Return every text line of the entries below word for word, leaving out the pictures.

════════════════════

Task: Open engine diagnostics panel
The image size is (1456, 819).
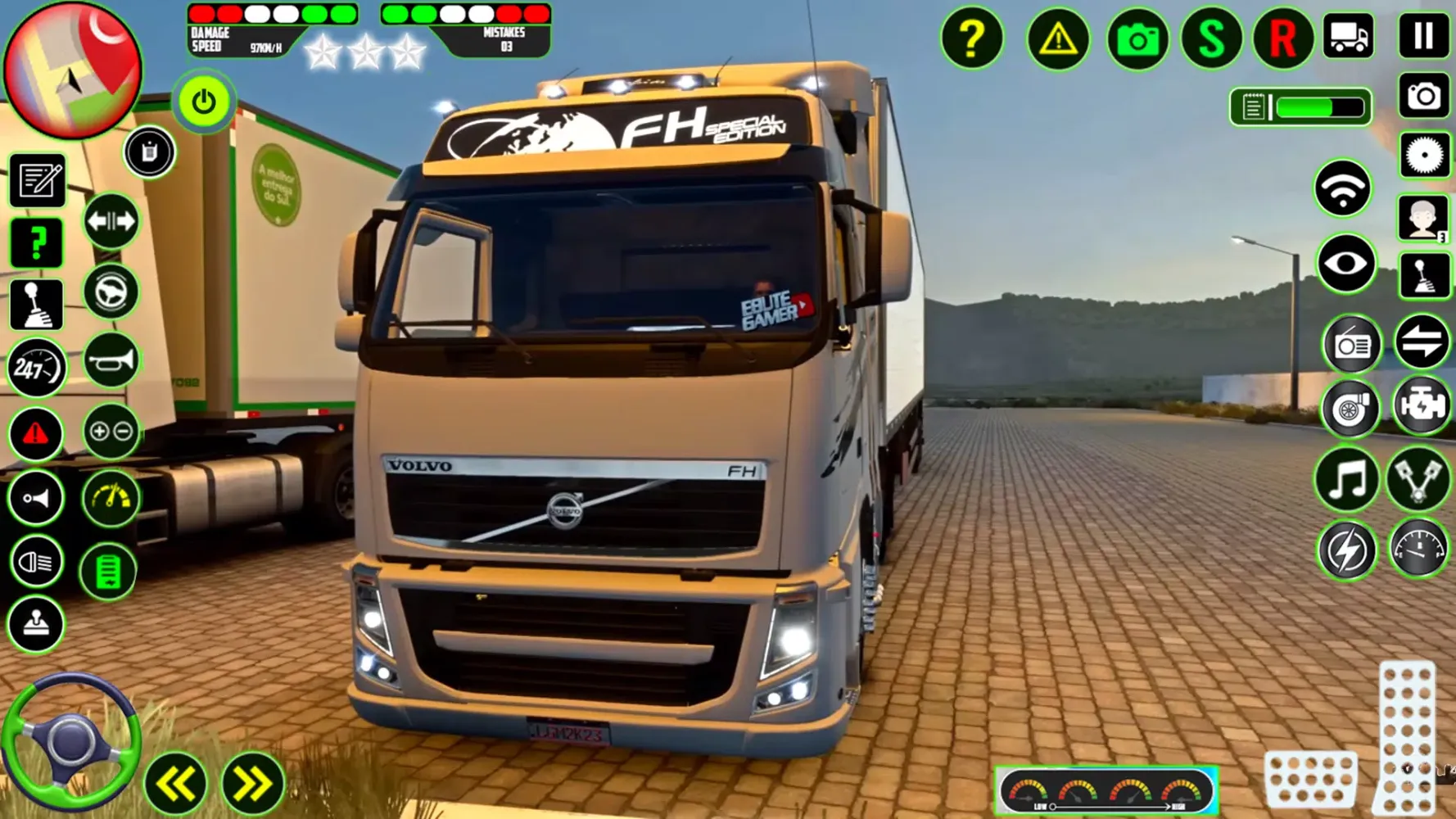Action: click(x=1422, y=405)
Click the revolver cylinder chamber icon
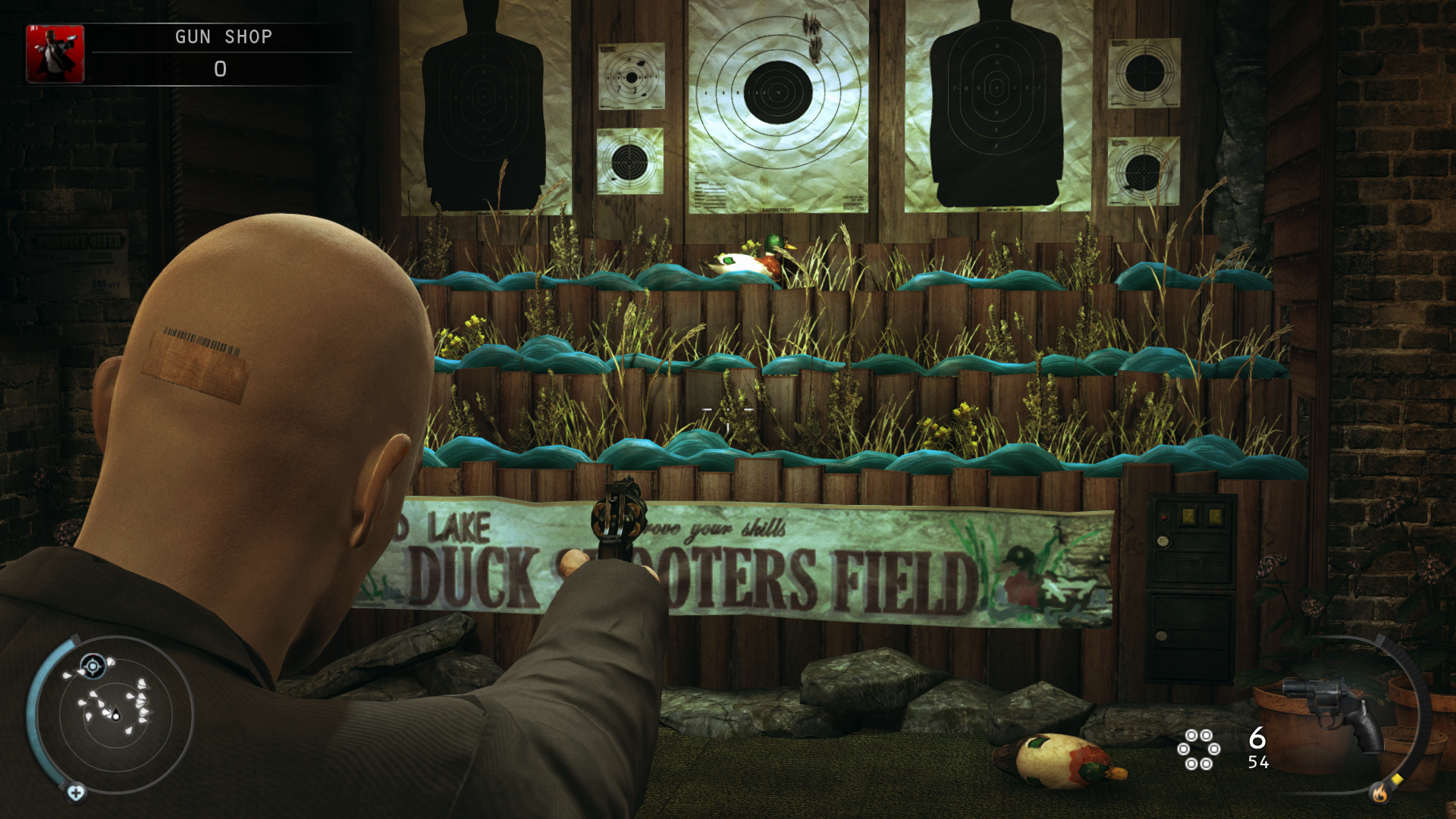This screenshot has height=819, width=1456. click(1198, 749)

════════════════════

▶ Final result
Task: Open engine diagnostics panel
The image size is (1456, 819).
Action: click(x=1422, y=405)
Click the revolver cylinder chamber icon
This screenshot has height=819, width=1456. click(1198, 749)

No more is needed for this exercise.